This week at the Rhode Island General Assembly, lawmakers passed several bills focused on addressing critical issues impacting the state. From streamlining the housing development appeals process to increasing funding for emergency medical services, lawmakers were hard at work to make significant changes to benefit Rhode Island residents.
The Rhode Island House of Representatives passed two bills this week to help address the state’s housing crisis. The first bill, sponsored by Representative José F. Batista, aims to phase out the State Housing Appeals Board, which will streamline the appeals process for local comprehensive permit decisions. The second bill, introduced by Speaker K. Joseph Shekarchi, establishes a housing and land use calendar in Superior Court to handle housing development appeals. Both bills are intended to cut red tape in housing development, which has been a major challenge in Rhode Island.
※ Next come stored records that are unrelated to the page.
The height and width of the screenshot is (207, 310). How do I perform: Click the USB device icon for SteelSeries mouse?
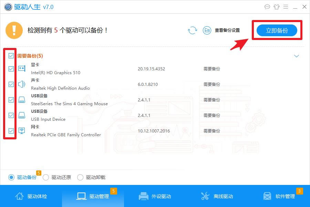(x=22, y=100)
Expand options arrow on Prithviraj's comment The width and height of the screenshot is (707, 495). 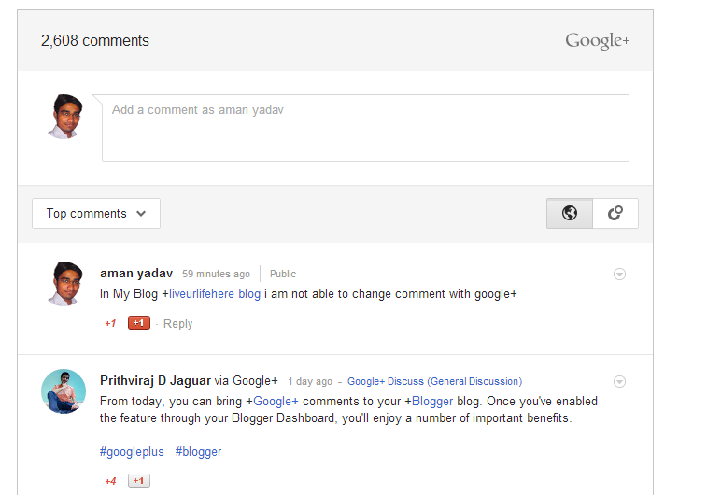pos(619,381)

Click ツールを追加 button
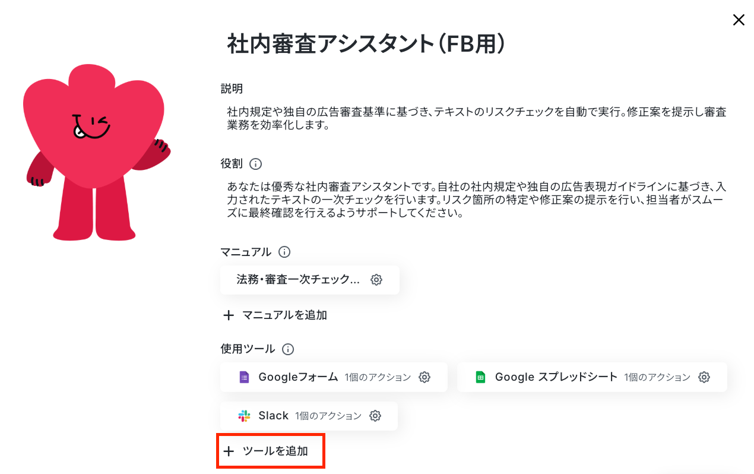[x=271, y=451]
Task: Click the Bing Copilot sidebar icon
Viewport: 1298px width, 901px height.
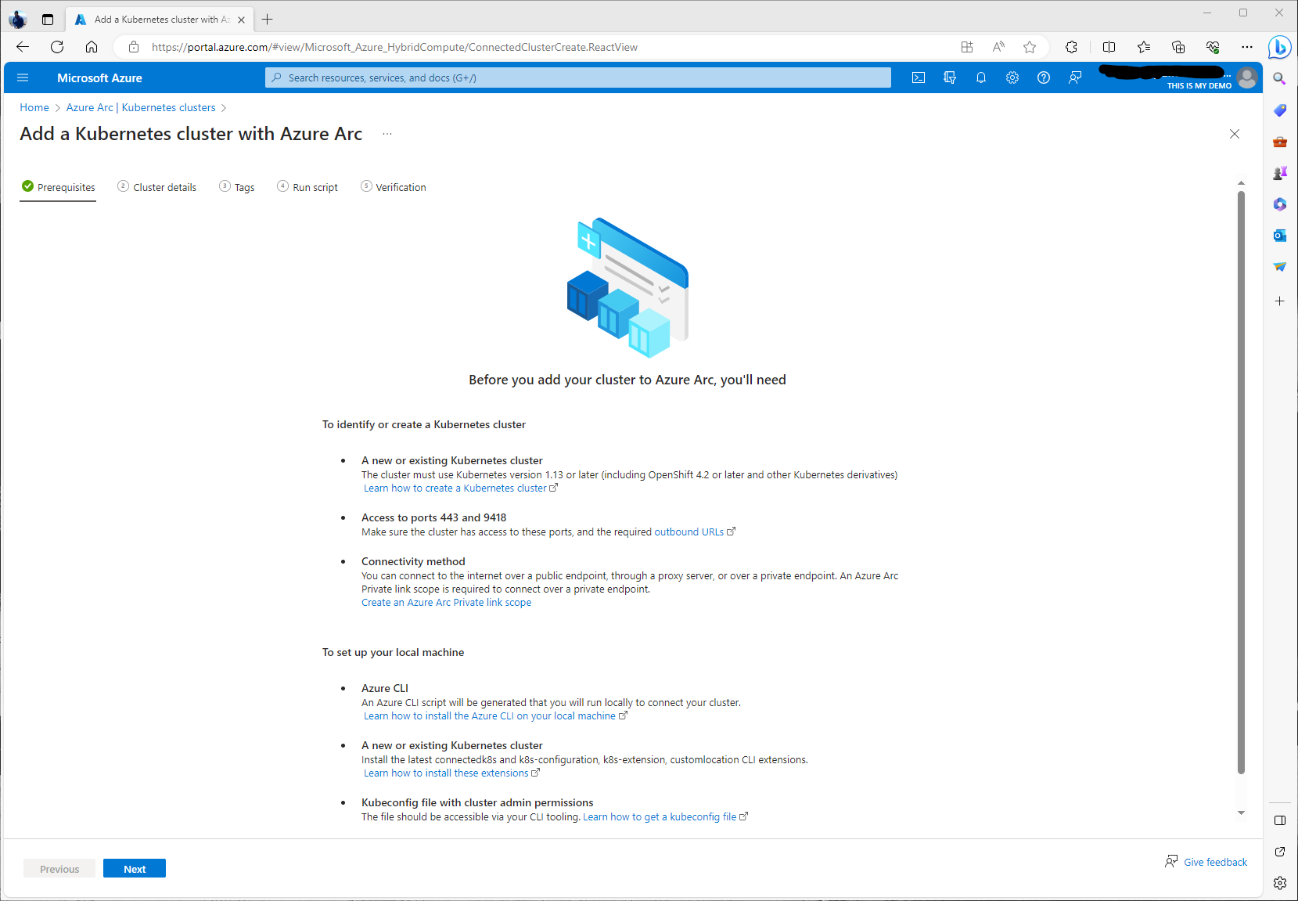Action: pyautogui.click(x=1279, y=47)
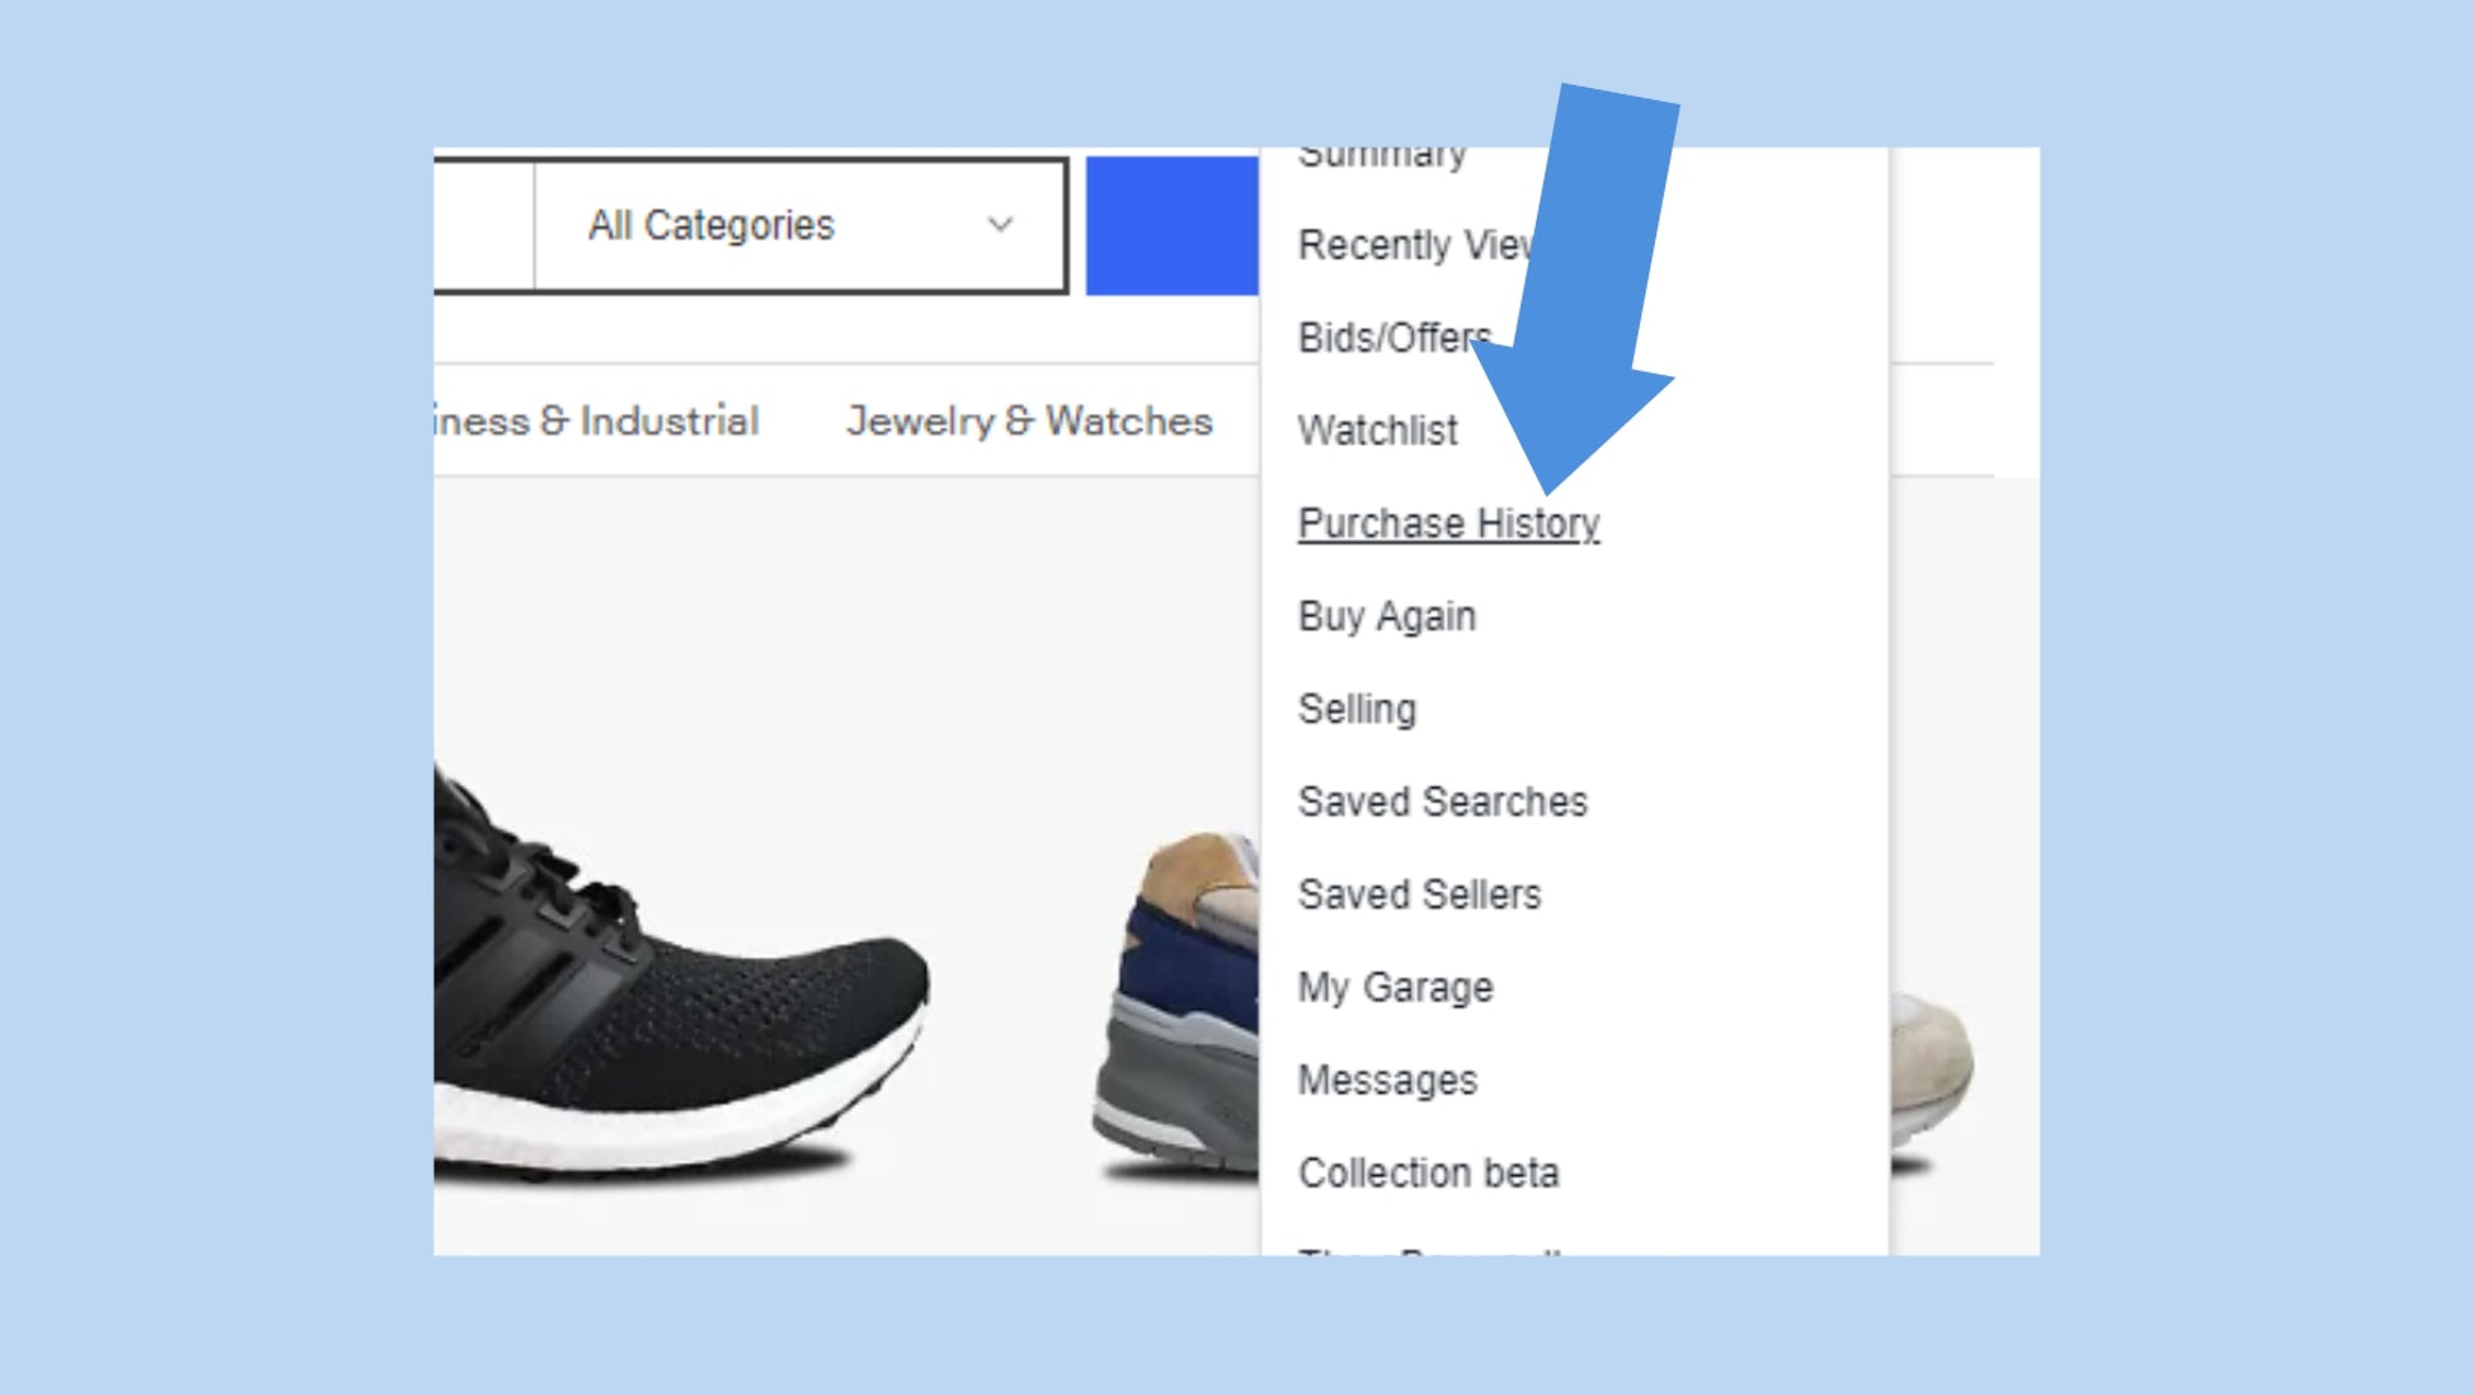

The Senate also made significant strides in tackling homelessness in Rhode Island. Senators passed legislation sponsored by Senate Health and Human Services Committee Chairman Joshua Miller that utilizes Medicaid funds to pay for one-time transitional costs to help people experiencing homelessness get into housing. The bill also creates a pilot program of restorative and recuperative care for those experiencing homelessness to recover from illness, injury or medical treatment. The bill now moves to the House, where Representative David A. Bennett is sponsoring companion legislation.
On Tuesday, the Rhode Island Senate celebrated Child Care Awareness and Early Care and Education Advocacy Day by passing a package of three bills. The first bill, sponsored by President Pro Tempore Hanna Gallo, creates a centralized state Office of Early Childhood Development and Learning. The second bill, introduced by Education Committee Chairwoman Sandra Cano, instructs the state to establish benchmarks and a plan to increase salaries for early childhood educators. The third bill, introduced by Senator Alana DiMario, creates up to five Early Learning Hubs across the state.
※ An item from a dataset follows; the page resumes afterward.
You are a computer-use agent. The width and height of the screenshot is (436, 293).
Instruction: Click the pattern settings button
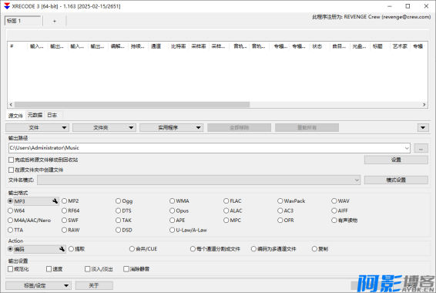coord(396,180)
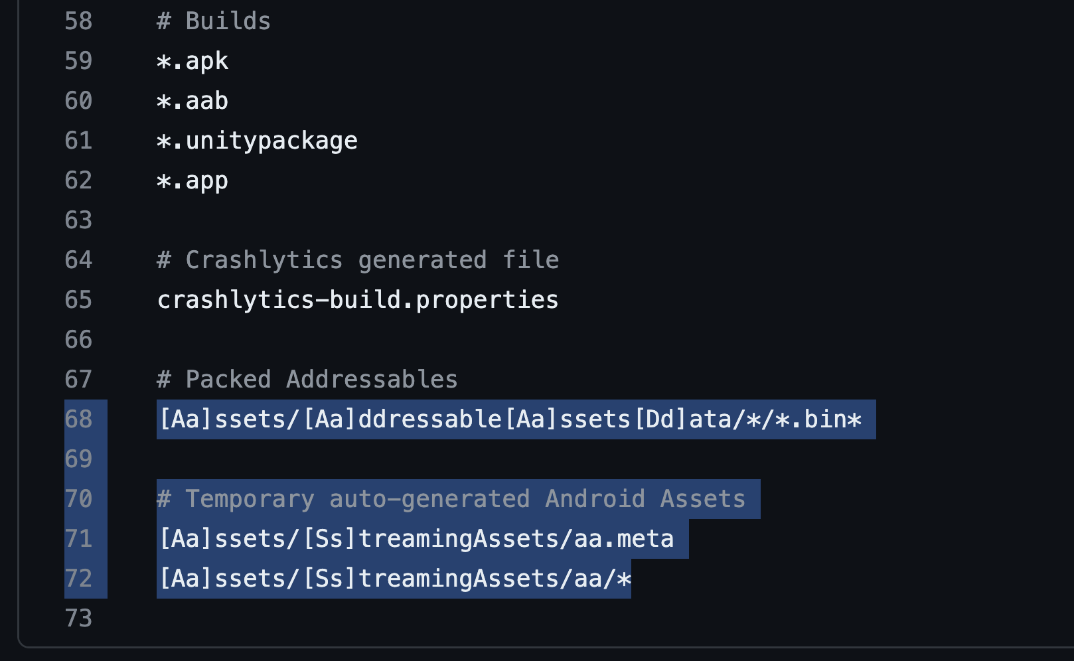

In other legislative news, the Rhode Island House of Representatives passed a bill sponsored by Representative Leonela Felix that ensures domestic workers such as housekeepers and caregivers are covered by the state’s minimum wage law. The Senate passed a bill sponsored by Senator Dawn Euer to create environmental justice zones throughout the state, which would have an additional layer of protection from new polluting developments.
Lawmakers also focused on public safety this week. The House passed legislation introduced by Representative Thomas E. Noret that offers new training options for law enforcement officers in recognizing mental health issues. The bill adds the option of the International Certified Crisis Intervention Team training program to the existing requirement that the course of instruction comply with the certified National Council of Behavioral Health Mental Health First Aid Program. The House also passed a bill introduced by House Judiciary Chairman Robert E. Craven Sr. that requires automatic sealing of certain dismissed criminal case records at a faster timeframe.
Finally, the House passed legislation introduced by Representative Carol Hagan McEntee that eliminates the statute of limitations for second degree sexual assault in criminal proceedings and establishes a 10-year statute of limitations for third-degree sexual assault. The legislation now moves to the Senate.
Overall, it was a busy week at the Rhode Island General Assembly as lawmakers tackled critical issues impacting the state. These bills aim to make significant changes and improvements to housing, homelessness, childcare, public safety, and more.